_Work to be completed_. Copy out each line of the listing below in which the string "agent" occurs.

_Supplied data_.
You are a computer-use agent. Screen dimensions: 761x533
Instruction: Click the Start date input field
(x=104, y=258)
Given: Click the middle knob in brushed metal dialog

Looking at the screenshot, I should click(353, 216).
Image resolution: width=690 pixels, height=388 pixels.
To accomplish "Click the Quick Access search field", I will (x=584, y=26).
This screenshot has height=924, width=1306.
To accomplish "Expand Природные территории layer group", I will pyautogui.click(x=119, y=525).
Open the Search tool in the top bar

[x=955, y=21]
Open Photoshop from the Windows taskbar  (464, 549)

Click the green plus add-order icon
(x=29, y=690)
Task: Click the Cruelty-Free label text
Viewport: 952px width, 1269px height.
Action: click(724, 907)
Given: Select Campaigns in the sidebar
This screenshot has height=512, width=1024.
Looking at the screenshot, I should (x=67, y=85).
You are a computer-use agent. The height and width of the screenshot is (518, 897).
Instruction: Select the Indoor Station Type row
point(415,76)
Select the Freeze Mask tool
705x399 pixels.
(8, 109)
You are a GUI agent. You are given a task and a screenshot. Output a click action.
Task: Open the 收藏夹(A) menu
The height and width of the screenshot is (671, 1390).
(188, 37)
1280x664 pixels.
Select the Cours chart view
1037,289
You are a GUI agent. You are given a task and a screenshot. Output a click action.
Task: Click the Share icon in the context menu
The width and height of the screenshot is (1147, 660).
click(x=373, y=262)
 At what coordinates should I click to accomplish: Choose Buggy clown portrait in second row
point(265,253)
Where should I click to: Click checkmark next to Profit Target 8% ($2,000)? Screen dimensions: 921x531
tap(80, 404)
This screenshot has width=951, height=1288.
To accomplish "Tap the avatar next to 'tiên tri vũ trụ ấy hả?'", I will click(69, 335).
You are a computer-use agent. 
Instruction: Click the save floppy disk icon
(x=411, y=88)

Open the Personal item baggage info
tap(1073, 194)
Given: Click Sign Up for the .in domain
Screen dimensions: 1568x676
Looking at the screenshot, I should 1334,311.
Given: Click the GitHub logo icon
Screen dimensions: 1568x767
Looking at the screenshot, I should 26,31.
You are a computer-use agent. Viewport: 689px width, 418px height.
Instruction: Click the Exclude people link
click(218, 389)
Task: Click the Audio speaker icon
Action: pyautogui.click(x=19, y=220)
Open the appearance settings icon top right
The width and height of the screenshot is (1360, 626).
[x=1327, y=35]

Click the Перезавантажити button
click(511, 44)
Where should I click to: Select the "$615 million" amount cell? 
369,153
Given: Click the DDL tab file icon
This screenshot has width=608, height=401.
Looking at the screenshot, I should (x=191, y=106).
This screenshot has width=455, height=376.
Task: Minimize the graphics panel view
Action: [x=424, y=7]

_Expected answer_.
You are a computer-use agent. Screen dimensions: 761x533
You are a computer-use agent. The height and width of the screenshot is (518, 897).
You are a GUI agent. You are given a task and a screenshot. Output a click action.
You are a GUI agent. You are given a task and a screenshot. Output a click action.
You are a computer-use agent. 
You are a computer-use agent. Viewport: 689px width, 418px height.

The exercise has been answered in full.